It could just be that the most important Greek word for the Christian man is found only three times in the New Testament. Paul Coughlin in his forthcoming book Unleashing Courageous Faith: The Hidden Power of a Man’s Soul claims that the average, emasculated Christian man needs to tap into what the Greeks called thumos, or courage. (Interestingly enough, English versions translate thumos in its three occurrences as “wrath.” Cf. Romans 2:8, Ephesians and 4:31 and Revelation 15:1.)
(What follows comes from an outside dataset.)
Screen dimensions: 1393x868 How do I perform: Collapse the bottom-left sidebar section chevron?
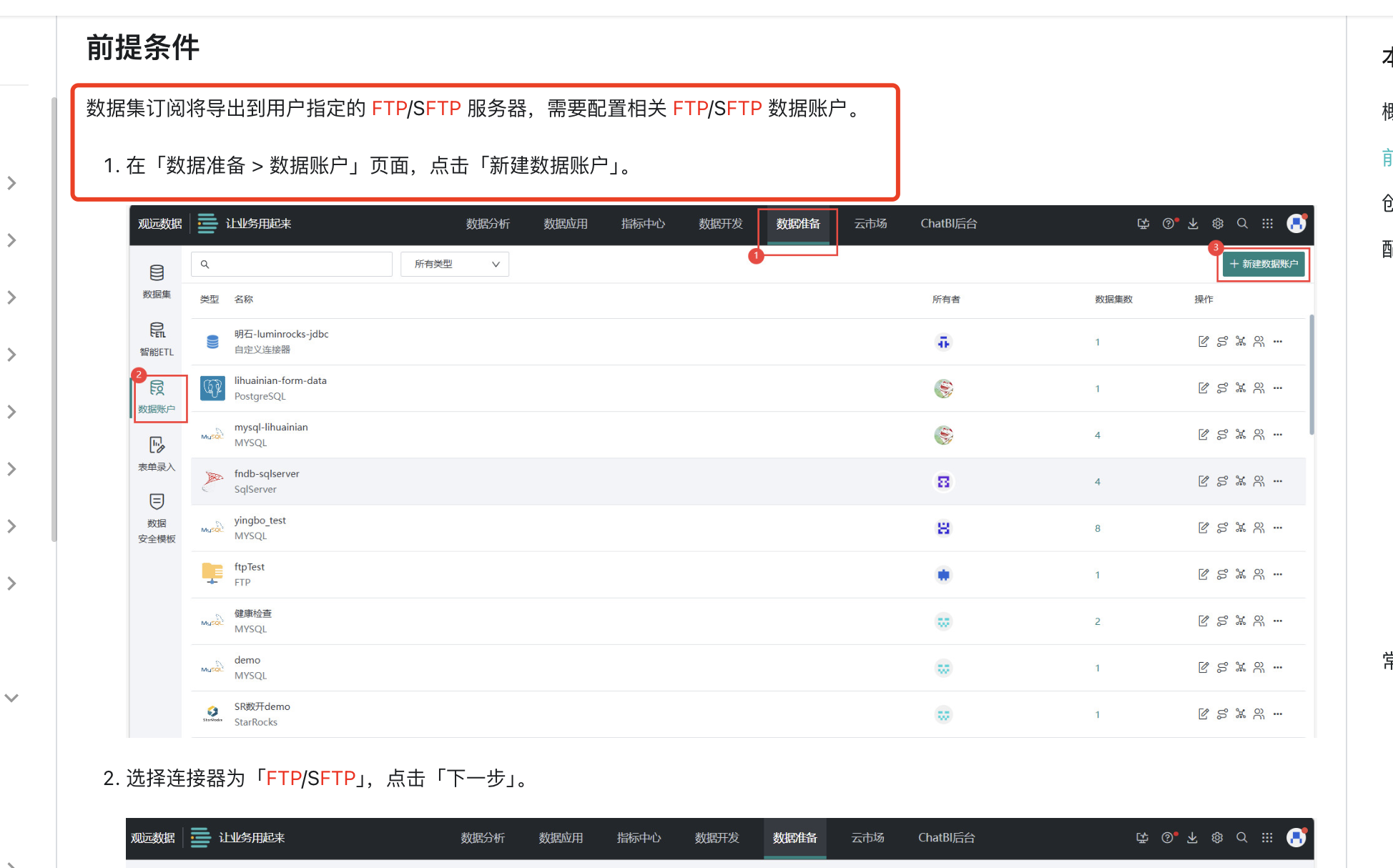[11, 698]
This book may have worked better (though it is still forthcoming and too early to tell for sure) on the heels of John Eldredge’s similarly-themed books, Wild at Heart: Discovering the Secret of a Man’s Soul, etc. (Note the similarity of subtitles even!) Having therefore read Eldredge, Coughlin’s message strikes me as a bit outmoded. I feel like I have read this before and learned more about the author’s dog than biblical masculinity (the first chapter “When a Dog is More Manly”). It’s a been there, done that kind of feeling.
Although, to quickly contradict myself, its message does seem consonant with a recent trend in evangelicalism toward encouraging boys to grow up and to be men. The Harris brothers’ Do Hard Things: A Teenage Rebellion Against Low Expectations is representative and immediately comes to mind. Also, the social justice telos of Coughlin’s thumos contemporizes what is otherwise Eldredge recycled. This push towards real, meaningful action (rather than fishing or climbing a mountain) may be wherein lies the book’s contribution to masculinity.
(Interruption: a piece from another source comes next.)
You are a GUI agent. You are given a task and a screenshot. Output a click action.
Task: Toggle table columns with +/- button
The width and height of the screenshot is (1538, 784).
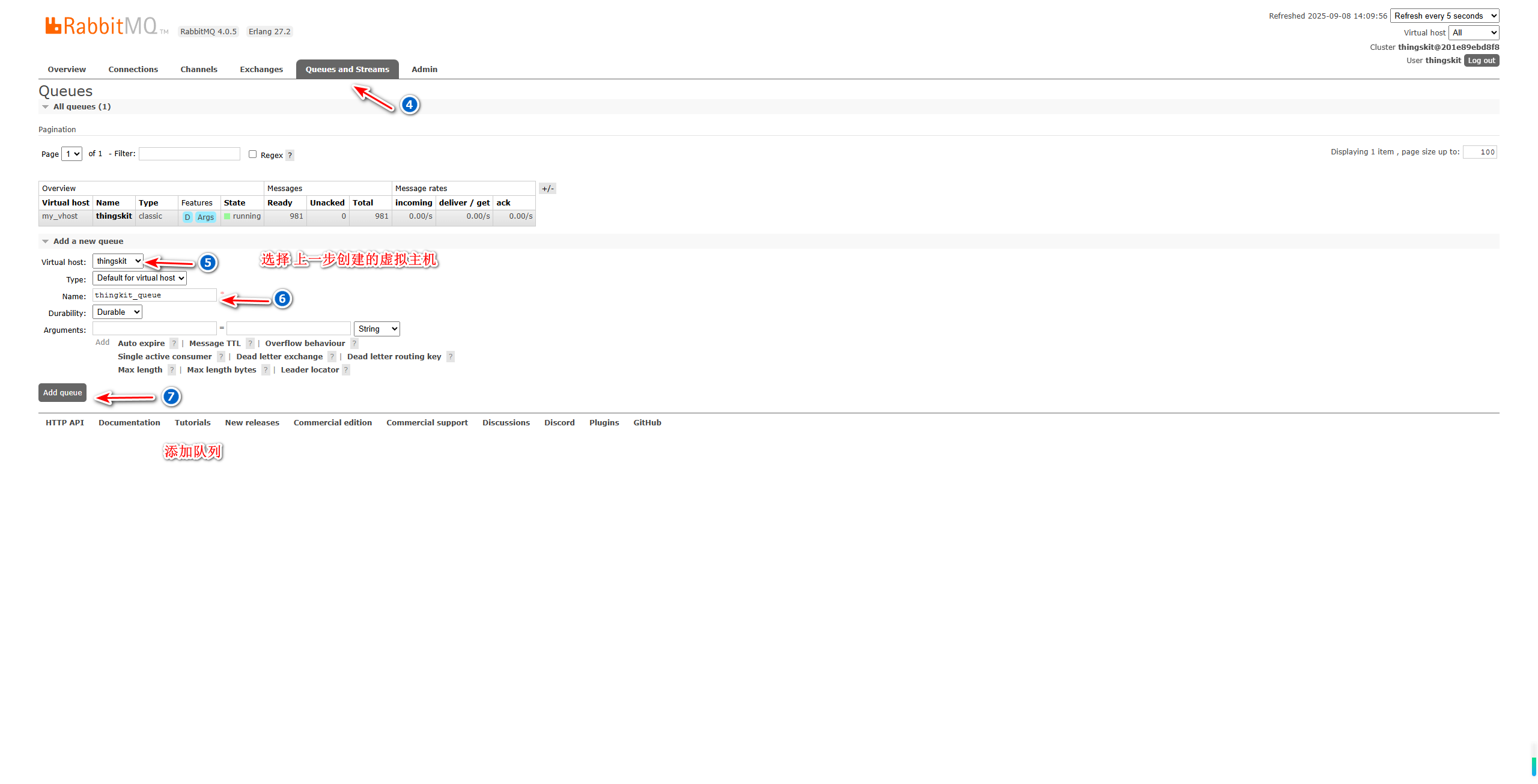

The critique of Unleashing Courageous Faith I have to offer is much of the same offered concerning Eldredge’s work: a lack of biblical exegesis while drawing deeply from the well of cultural media (movies [in this case Wizard of Oz], songs, etc.). Coughlin’s observations and questions are on target while his response repeatedly returns to a need for thumos. He asks good questions but gives no timely answer based on Scripture, favoring instead the Greeks’ notion of raw man-courage. His proposed solution to the lack of masculinity which is based on Greeks, movies, Nobel prize laureates, and songs in the end proves burdensome when the solution that seems apparent to me is Jesus.
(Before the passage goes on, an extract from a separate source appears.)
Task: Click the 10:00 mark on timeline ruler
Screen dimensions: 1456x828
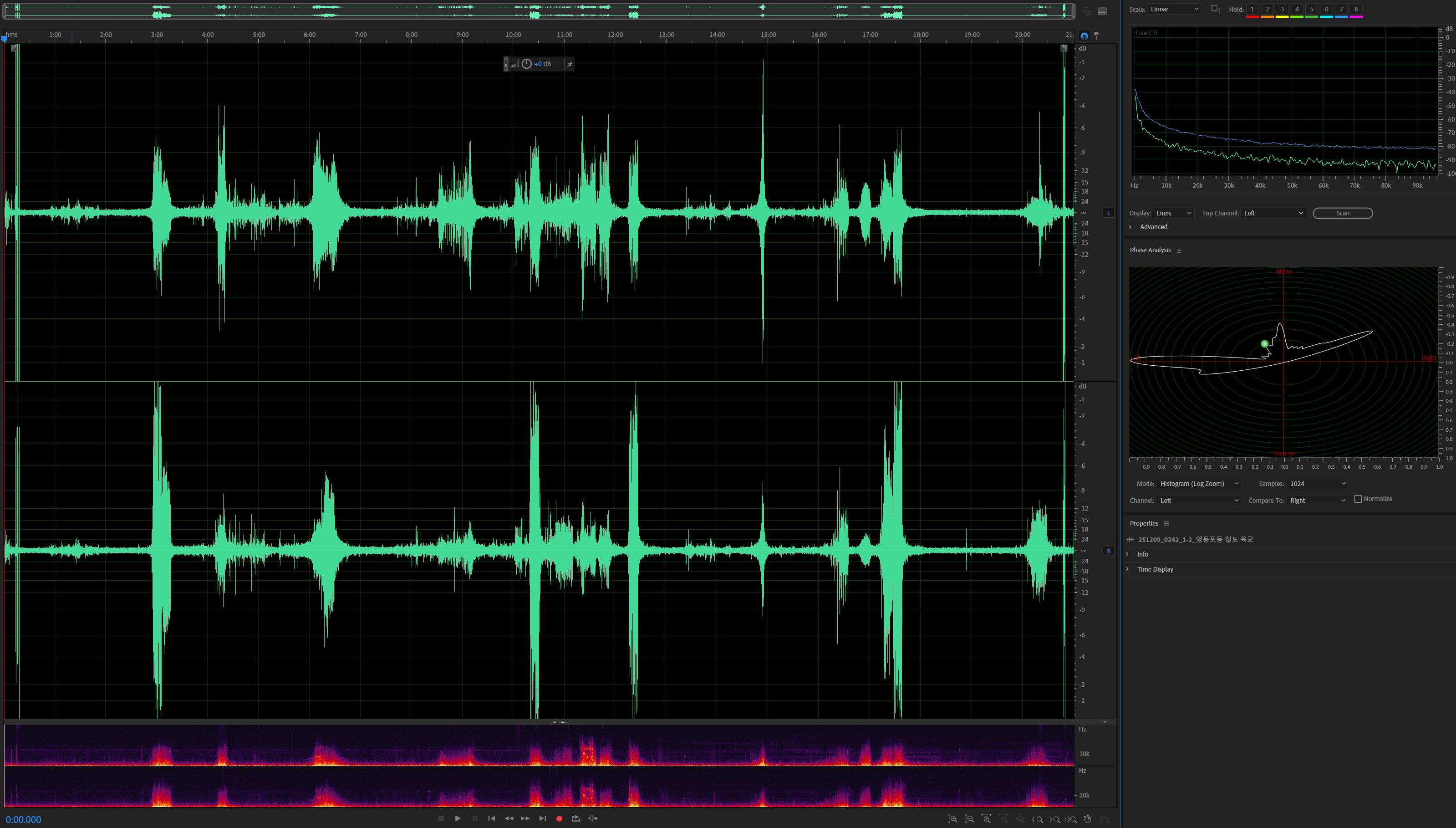Action: pos(513,35)
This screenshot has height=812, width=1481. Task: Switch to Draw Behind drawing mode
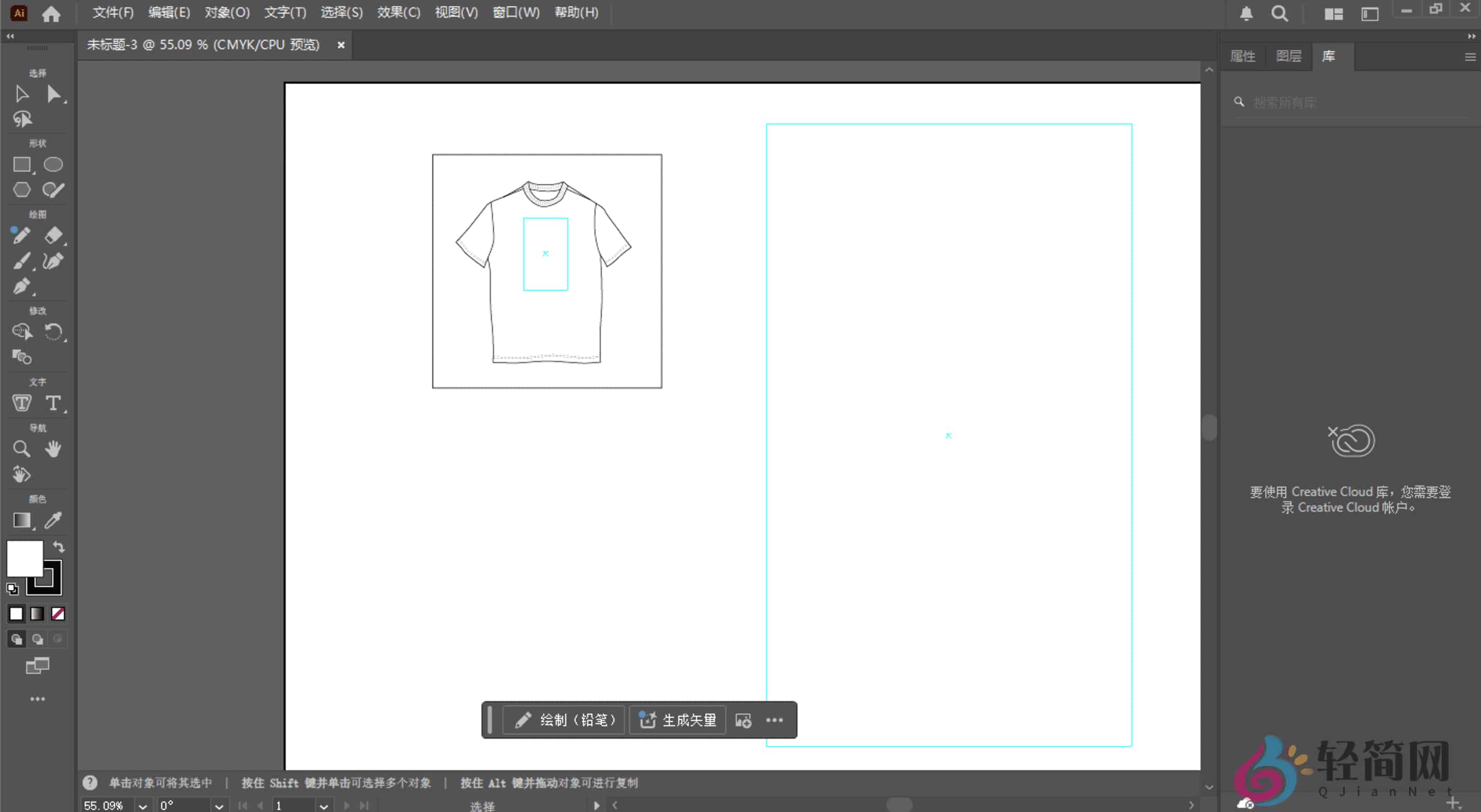click(37, 638)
Yes, many have an effeminate Jesus in mind when they consider our Lord, but the solution is not to tap into a Greek notion of man-courage, but to study the ways of our Lord in the Scriptures. While tapping into thumos feels burdensome, there is one who says,
“Come to me, all who labor and are heavy laden, and I will give you rest. Take my yoke upon you, and learn from me, for I am gentle and lowly in heart, and you will find rest for your souls. For my yoke is easy, and my burden is light” (Matthew 11:25-30).
This is a gender-inclusive mandate from Christ to examine his ways and learn from him. Would that the time spent meditating on the latent kernel of man-courage thumos be better employed studying the ways of Christ.